Включается еще одна опция графического редактора, и цвета начинают меняться сами собой – циклически, по всему спектру, со световым и цветовым стробоскопическим эффектом.

Энди О да. О, какое безумие. О, вы только посмотрите.

Гай Райт Есть ли у Amiga особенности, которые вам не нравятся?

Энди Нет, нет. Обожаю эту машину. Я перевезу ее к себе, в мою собственную мастерскую. Тогда я смогу делать цвета. Это будет просто здорово, и, если мы раздобудем принтер, я сделаю этот портрет в четырех разных цветах и пошлю Долли все варианты.
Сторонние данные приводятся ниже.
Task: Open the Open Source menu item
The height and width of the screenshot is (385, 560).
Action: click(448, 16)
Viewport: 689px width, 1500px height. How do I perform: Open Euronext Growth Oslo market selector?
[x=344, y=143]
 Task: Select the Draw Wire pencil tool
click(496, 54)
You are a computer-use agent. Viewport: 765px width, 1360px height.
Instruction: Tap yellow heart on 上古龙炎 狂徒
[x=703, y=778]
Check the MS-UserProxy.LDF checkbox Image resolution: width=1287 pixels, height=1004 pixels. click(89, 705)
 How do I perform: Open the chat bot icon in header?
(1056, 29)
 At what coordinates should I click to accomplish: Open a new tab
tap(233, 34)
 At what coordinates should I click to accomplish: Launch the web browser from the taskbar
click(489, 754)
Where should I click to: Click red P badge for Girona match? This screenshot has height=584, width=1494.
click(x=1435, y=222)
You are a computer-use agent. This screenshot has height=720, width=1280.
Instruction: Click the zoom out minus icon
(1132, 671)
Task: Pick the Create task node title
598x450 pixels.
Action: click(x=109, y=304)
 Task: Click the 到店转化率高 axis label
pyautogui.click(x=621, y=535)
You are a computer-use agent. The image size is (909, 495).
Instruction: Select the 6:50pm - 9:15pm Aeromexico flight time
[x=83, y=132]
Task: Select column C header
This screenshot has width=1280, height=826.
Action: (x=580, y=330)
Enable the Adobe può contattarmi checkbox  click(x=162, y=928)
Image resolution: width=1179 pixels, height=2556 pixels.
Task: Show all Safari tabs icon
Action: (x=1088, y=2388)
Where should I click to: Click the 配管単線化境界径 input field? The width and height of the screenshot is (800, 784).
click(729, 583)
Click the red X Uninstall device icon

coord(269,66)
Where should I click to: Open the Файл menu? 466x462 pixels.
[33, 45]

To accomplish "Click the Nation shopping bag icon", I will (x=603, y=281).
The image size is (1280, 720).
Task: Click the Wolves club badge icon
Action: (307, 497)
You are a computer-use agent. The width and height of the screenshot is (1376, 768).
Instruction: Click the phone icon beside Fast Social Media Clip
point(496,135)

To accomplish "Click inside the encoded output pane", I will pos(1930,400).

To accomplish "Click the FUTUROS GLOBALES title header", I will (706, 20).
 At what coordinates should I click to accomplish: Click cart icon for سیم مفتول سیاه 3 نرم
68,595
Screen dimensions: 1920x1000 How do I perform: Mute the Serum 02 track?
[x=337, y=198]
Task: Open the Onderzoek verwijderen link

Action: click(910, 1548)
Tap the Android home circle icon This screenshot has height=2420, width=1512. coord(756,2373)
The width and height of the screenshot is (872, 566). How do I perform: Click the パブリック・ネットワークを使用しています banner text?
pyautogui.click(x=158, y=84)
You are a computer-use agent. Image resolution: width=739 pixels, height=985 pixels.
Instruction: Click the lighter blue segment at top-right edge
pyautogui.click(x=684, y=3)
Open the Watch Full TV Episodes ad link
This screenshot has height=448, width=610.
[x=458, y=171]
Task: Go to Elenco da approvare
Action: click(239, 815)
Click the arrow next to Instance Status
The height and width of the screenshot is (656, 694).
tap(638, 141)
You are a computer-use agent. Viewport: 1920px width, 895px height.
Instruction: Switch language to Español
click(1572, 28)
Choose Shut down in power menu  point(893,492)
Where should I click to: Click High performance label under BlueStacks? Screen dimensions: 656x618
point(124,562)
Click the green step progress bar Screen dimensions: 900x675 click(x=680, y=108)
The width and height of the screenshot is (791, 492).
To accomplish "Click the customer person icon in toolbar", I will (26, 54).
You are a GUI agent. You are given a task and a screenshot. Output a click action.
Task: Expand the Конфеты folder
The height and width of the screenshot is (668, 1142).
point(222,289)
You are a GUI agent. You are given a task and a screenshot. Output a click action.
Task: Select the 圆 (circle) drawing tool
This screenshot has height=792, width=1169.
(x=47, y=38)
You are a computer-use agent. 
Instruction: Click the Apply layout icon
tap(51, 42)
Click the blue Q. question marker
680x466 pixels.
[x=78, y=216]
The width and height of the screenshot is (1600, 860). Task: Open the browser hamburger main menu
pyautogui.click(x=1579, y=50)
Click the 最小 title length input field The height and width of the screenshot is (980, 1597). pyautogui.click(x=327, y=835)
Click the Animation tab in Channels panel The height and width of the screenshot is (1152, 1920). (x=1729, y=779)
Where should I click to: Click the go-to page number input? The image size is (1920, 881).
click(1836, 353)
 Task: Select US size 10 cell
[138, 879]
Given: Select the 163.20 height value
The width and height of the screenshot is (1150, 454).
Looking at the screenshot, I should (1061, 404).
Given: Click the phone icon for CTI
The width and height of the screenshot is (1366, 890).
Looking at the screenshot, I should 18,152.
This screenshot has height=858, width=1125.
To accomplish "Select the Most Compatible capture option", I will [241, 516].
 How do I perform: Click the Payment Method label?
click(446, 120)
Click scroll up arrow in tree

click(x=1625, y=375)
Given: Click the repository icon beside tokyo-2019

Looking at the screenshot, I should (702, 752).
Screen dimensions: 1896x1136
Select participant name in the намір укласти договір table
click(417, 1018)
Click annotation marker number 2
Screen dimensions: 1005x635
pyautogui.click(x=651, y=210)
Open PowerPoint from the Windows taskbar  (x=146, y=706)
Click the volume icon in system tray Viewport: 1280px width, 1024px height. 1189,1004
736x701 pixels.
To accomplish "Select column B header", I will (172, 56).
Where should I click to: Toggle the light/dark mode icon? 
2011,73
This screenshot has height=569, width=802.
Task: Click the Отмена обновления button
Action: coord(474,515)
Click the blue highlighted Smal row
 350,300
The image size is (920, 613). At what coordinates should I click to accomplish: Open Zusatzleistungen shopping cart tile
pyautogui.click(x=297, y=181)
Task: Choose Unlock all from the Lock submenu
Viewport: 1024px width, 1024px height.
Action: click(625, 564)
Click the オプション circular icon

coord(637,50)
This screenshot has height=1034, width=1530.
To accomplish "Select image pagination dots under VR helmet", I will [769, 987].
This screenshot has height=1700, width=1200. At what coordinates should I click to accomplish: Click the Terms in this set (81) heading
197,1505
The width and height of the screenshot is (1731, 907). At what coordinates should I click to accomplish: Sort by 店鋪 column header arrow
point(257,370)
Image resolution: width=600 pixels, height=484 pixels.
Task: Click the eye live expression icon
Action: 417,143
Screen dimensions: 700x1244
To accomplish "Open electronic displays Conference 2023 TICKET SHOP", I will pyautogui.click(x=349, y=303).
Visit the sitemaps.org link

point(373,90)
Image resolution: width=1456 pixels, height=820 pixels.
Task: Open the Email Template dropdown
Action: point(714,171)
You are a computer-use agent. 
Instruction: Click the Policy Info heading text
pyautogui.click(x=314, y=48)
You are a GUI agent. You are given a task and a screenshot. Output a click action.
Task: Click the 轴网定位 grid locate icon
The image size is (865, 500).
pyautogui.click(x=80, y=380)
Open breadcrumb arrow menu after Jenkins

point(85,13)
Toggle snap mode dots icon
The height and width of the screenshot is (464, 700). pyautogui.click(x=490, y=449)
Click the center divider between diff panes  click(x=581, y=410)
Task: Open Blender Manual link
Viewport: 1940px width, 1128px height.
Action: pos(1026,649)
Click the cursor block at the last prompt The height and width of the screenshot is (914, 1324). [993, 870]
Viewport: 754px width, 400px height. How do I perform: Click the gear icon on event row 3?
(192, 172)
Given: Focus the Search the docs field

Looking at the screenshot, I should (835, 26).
Гай Райт Значит, вы считаете, что Amiga станет для вас одним из главных инструментов?

Энди О да. Мы сэкономим массу времени. Мне не пришлось бы писать все эти портреты одновременно. Я мог бы просто выбирать цвета по своему желанию и рассылать портреты, а потом выбирать, какой захочется.

Гленн Как вы думаете, это как-то скажется на стоимости «оригиналов работ Энди Уорхола»?

Энди Нет, это был бы просто набросок. Называйте это «набросками».

Гай Райт Как вы думаете, они превратятся в полноправные художественные произведения?

Энди О да. Ну-у, вообще-то Стивен Спрауз действительно создавал таким образом большинство своих произведений. По-моему, он сделал этим способом свой последний принт, с планетами и всем таким прочим. Красота, ух!

Гленн Вам никогда не приходило в голову отправлять эти вещи заказчикам в качестве законченных произведений?

Энди Ну-у, мы это уже делаем. После того, как я этим занялся, а Стивен увидел, что я сделал, он показал мне кое-какие свои работы, они просто замечательные.

Гай Райт Здорово, что можно играть со всеми сочетаниями цветов, сфотографировать какое-то сочетание или сделать распечатку, а потом решить, какое сочетание тебя больше всего устраивает.

Энди Ну-у, возможно, я мог бы привезти картину и дополнить ее разными вариациями цветов. Должен же быть какой-то принтер, который мы могли бы получить, хотя бы маленький.

Топ-менеджер Вообще-то у нас, по-моему, есть принтер побольше.

Энди Какого формата?

Топ-менеджер Восемь на одиннадцать.

Энди Правда? Мы могли бы сделать это на текущей неделе, например?

Топ-менеджер На следующей неделе.

Энди Хорошо. Если я привезу эту картину, можно мне просто сделать ее в разных цветах?

Джефф Конечно.

Энди (Обращается к Гаю.) И тогда вы сможете включить их в вашу статью. Сможете показать, как я могу изменять картину. А вы уже знаете, в какой день на следующей неделе это можно сделать? В начале следующей недели?

Топ-менеджер Принтеры где-то есть. Вопрос в том, чтобы подыскать какой-нибудь принтер.

Энди А-а. Хорошо.

Камеру и портрет Долли снова переставляют. Фотограф движется медлительнее, но его фотоаппарат все равно издает свои «щелк-ж-ж-ж».

Гай Райт Что вам больше всего нравится, когда вы творите на Amiga?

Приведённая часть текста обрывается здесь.